Nilai USD melemah secara umum, dengan DXY turun sekitar 0,25%, sementara S&P 500 futures naik mendekati 7.500 sebagai tanda risk-on. Pasar juga mencatat penurunan USD/JPY sekitar 0,17% ke level 163,57, menunjukkan yen menguat saat investor mencari perlindungan terhadap volatilitas yang lebih rendah. Pergerakan ini mencerminkan keseimbangan antara optimisme diplomatik dan ketidakpastian kebijakan bank sentral yang menjadi fokus minggu ini.

Para ekonom menantikan langkah Fed dan BoJ yang dijadwalkan pekan ini, dengan pelaku pasar memperkirakan kedua bank tetap mempertahankan suku bunga. Dalam laporan Reuters terbaru, sebagian besar ekonom memperkirakan BoJ tidak akan mengubah jalur kebijakan dalam beberapa bulan ke depan, meskipun ada ekspektasi bahwa laju acuan BoJ bisa naik menuju 1,25% pada akhir Q4. Keputusan tersebut bisa mengubah arah likuiditas di pasar mata uang dan mempengaruhi pasangan USDJPY lebih lanjut.

Pergerakan USD/JPY di sekitar 163,57 menunjukkan yen menguat terhadap dolar dalam konteks sentimen risk-on yang membaik. Jika narasi diplomatik berlanjut dan ketakutan geopolitik mereda, tekanan pada pasangan ini bisa berlanjut turun seiring bertambahnya permintaan aset berisiko. Pembaca juga bisa melihat bagaimana dinamika ini berdentum pada likuiditas pasar, terutama menjelang rilis isu kebijakan inti minggu ini.

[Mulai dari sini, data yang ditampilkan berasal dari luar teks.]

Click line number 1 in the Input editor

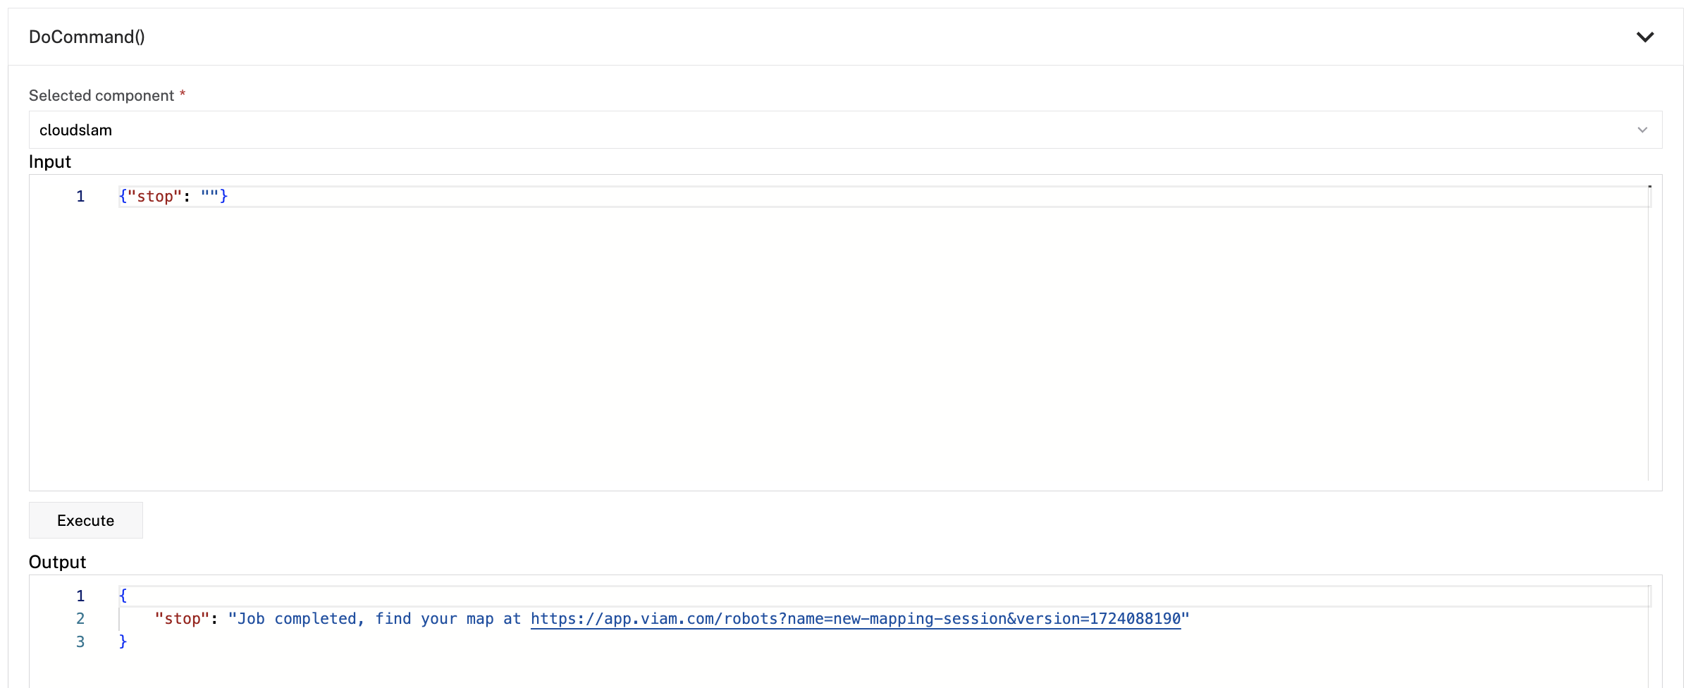click(80, 196)
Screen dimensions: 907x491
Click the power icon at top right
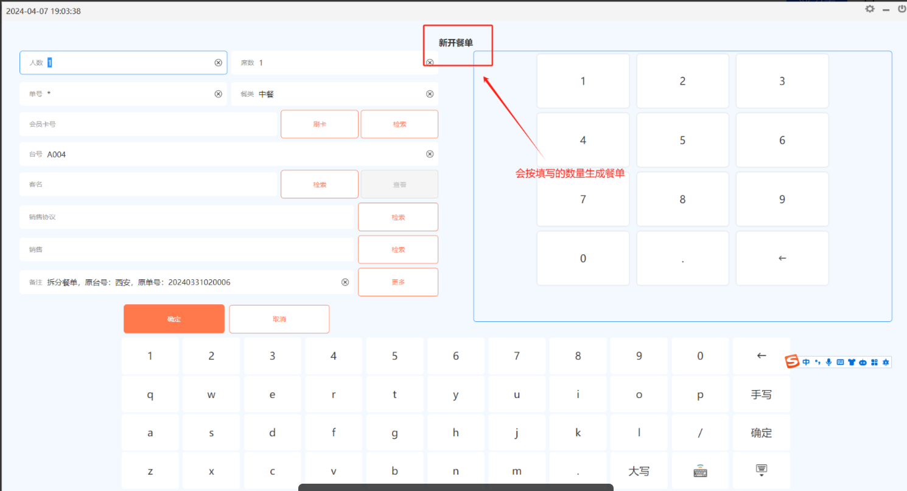[x=902, y=9]
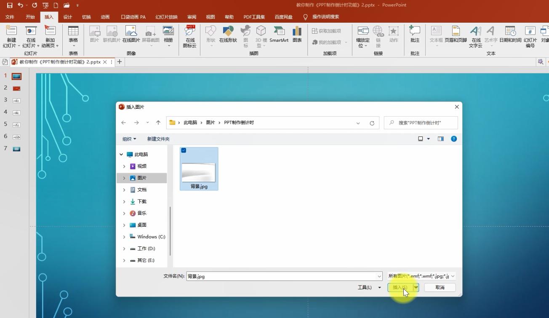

Fokus beralih pada pengumuman kebijakan Fed dan BoJ, karena ekspektasi pasar masih mengembalikan suku bunga ke status quo. Meski BoJ secara konsensus diperkirakan tetap pada jalur pelonggaran, poll Reuters menunjukkan 86% ekonom memperkirakan bank tersebut akan menaikkan suku bunga menjadi 1,25% pada akhir Q4. Ketidakpastian seputar arah kebijakan membuat volatilitas di pasangan USDJPY tetap tinggi dan menambah peluang trading bagi pelaku pasar.

Sinyal perdagangan: rekomendasi jual USDJPY karena penurunan harga yang terdorong sentimen risk-on dan ekspektasi kebijakan yang tidak mendesak. Open: 163.57, Take Profit: 162.50, Stop Loss: 164.00. Reward-to-risk sekitar 2.5:1.